Дома у моих родителей-врачей было много медицинских книг, но всё это были как растения, глупые смешные картинки как гербарий - дебильно расслабленная вывалившаяся совершенно отвратительно осклизлая в чёрно-белых фотках требуха вульвы, выросты писиков, глупые висячки мошонок, бугры мохнаток - тихая спокойная ботаника. В классе, в нашем отряде октябрят, я был садоводом, ухаживал всю начальную школу за цветами в классе. А вот текст, сюжеты, да ещё и школа - вот это была жизнь!
Ещё помню, перечитывал сотни раз Сына Полка, я додумывал, как мальчик сосёт у всего полка, как спит то с одним, то другим солдатом (я взрослел, и на ночь уже мог выбрать себе то одну, то другую фантазию перед сном, каждый солдат из повести у меня по-разному трахал Ваню Солнцева). И, конечно, сцена порки у Горького! Когда Цыганок садился на ноги мальчику Алёше, а руки привязывали полотенцем, дед порол, а Цыганок давал советы, как надо расслаблять попу и утешительно гладил (перечитайте этот кусок из "Детства", там всё так и есть, дословно).
Мне ещё очень нравилось, что мои сексуальные фантазии были хорошо отпечатаны в книгах, как приказы, как то, на что надо равняться, как готовые правильные сценарии. Как то, что одобрено и всеобще. И то, что это выдавали прямо в школе, как теперь я понимаю, меня это подзаводило тоже, как руководство к тому, как её пережить. Как часослов был учебник по литературе.
А на что вы дрочили из школьных учебников?
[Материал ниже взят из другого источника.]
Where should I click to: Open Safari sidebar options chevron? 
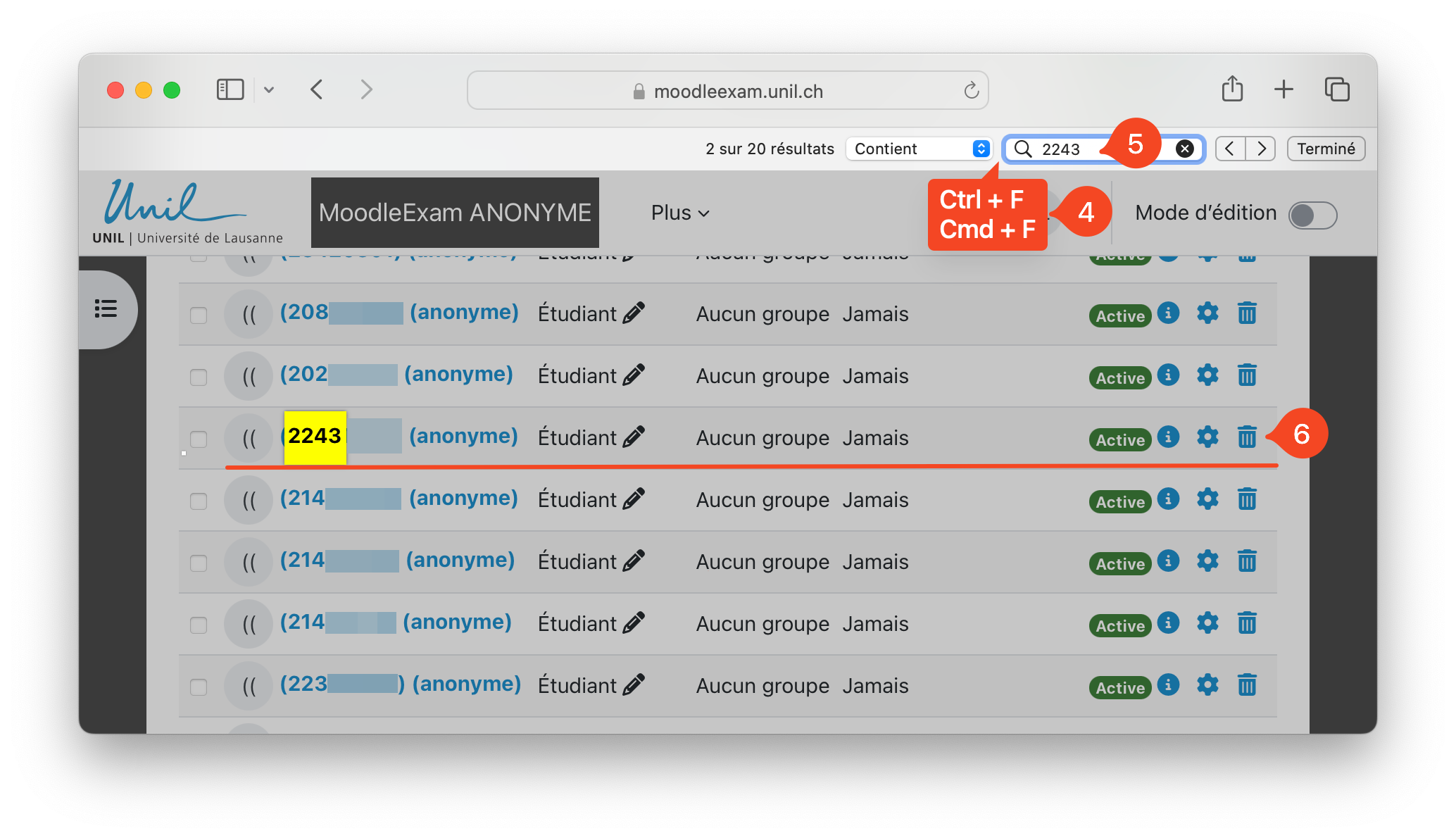[x=269, y=90]
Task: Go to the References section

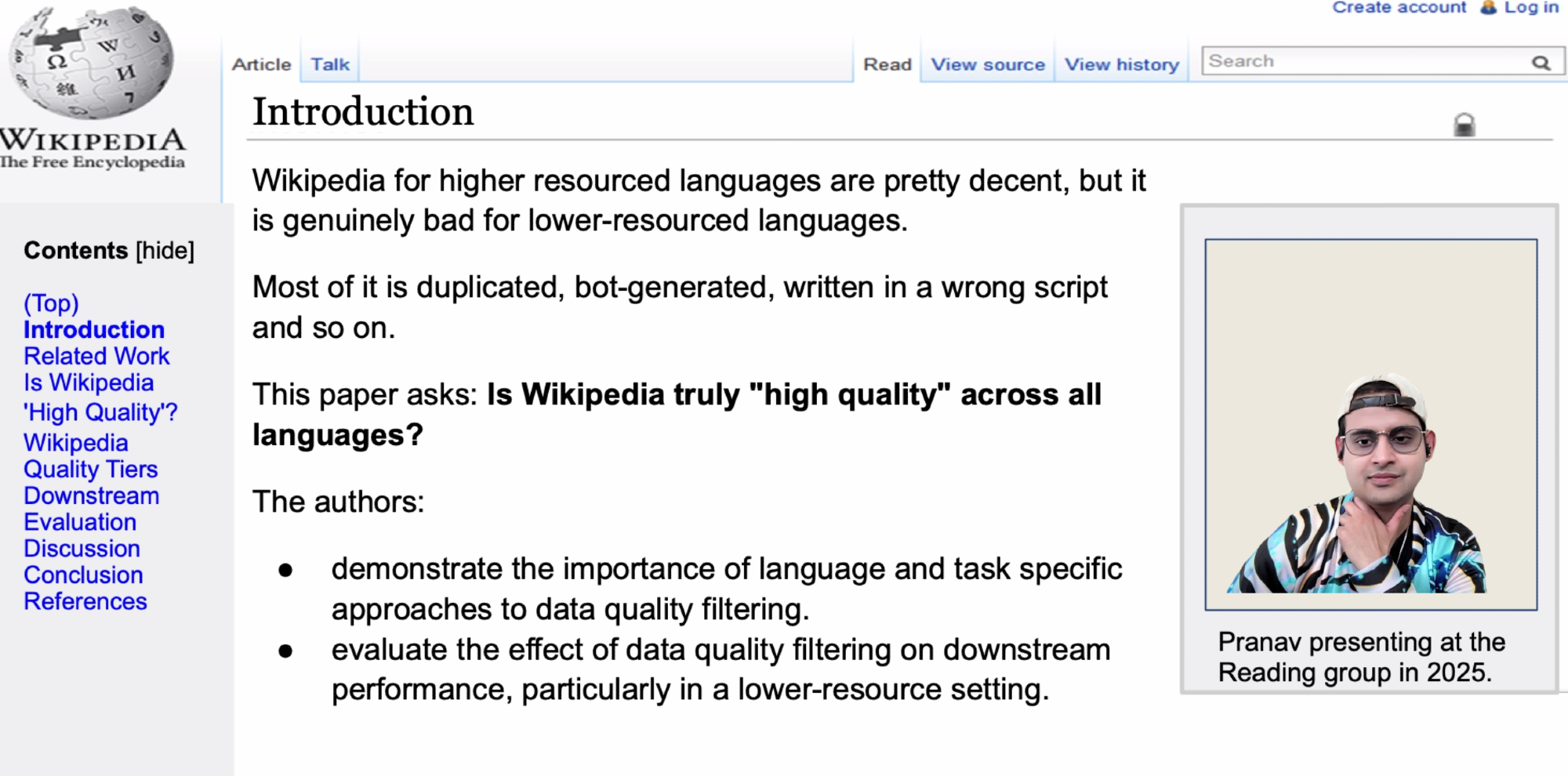Action: pyautogui.click(x=85, y=601)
Эх, риторический вопрос, никто не ответит, так как истина насилия - это такая тёпленькая мокренькая сладкая тайна, что о ней стыдно говорить, она укутана стыдом, чтобы охранять её от ясности, то, кто ты, подчинённый или подчиняющий, вернее, как оно работает, твоё удовольствие - вот наша величайшая тайна, или если и не логика насилия, то всё равно все таят это почему-то, хотя типичнее сексуальных фантазий, то есть, типовых ролей в группе, которые и явлены в типизме секс-сценариев, ничего нет. Да и вы, наверное, из своей перспективы нераскуроченного стыда улыбаетесь и думаете, что это какая-то провокативная, ради прикола, запись, типа высмеивание СССР или что-то там такое. Да нет здесь высмеивания и сэсэсээра. Я в общем о людях. Да и вытеснилось это всё, конечно, уже. Во взрослой жизни мы уже не можем такие виражи выдерживать и переходим к связям и сексуальности по типу равноправного договора, симпатии, обмена, адекватности, а вовсе не вот эта вот вся нутряная зверская архаика, основанная на силовом соревновании, неравности, на постоянном взломе и разности, которую могут выдержать только ещё сильные детские ещё нерастрёпанные вхлам нервы и умы.
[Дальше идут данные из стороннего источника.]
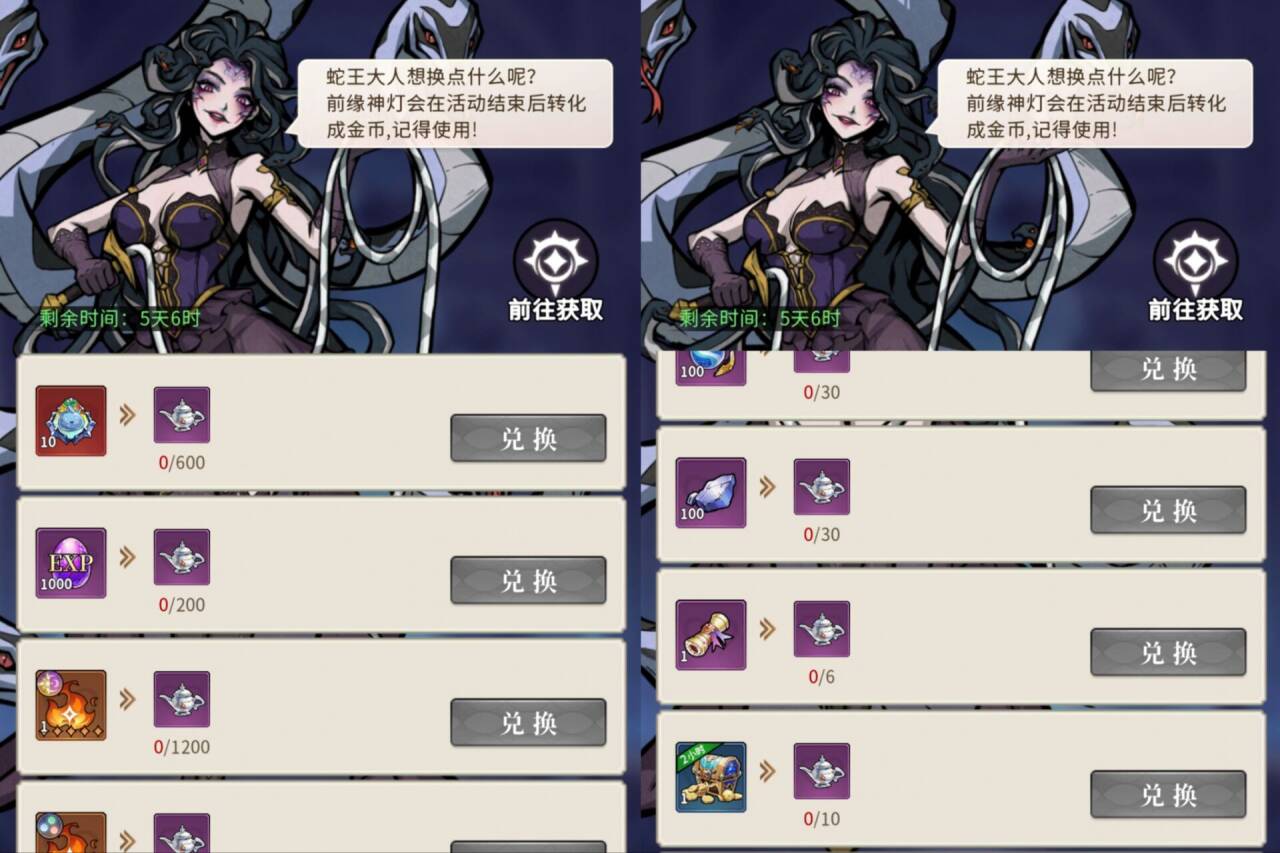1280x853 pixels.
Task: Tap the magic lamp icon above 0/10
Action: 822,771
А детство вряд ли ещё содержит какие-то более сильные линии, чем насилие, так как все были в школе, все были зависимыми существами - детьми. У кого-то было и не насилие, но всё равно самую сокровенную логику, кто ты был в группе - что отображается в сексуальной фантазии - нас приучили скрывать. Скрывать, чтоб была интрига, чтоб игра насилия не останавливалась и была как сказка, игра, полная волнительных открытий и признаний ("заломи мне руки, покусай меня, нассы мне в рот, возьми меня жёстко - только тебе, мой господин, я могу признаться в этом, в Самом Сокровенном"), но не всем открыть, а только избранным!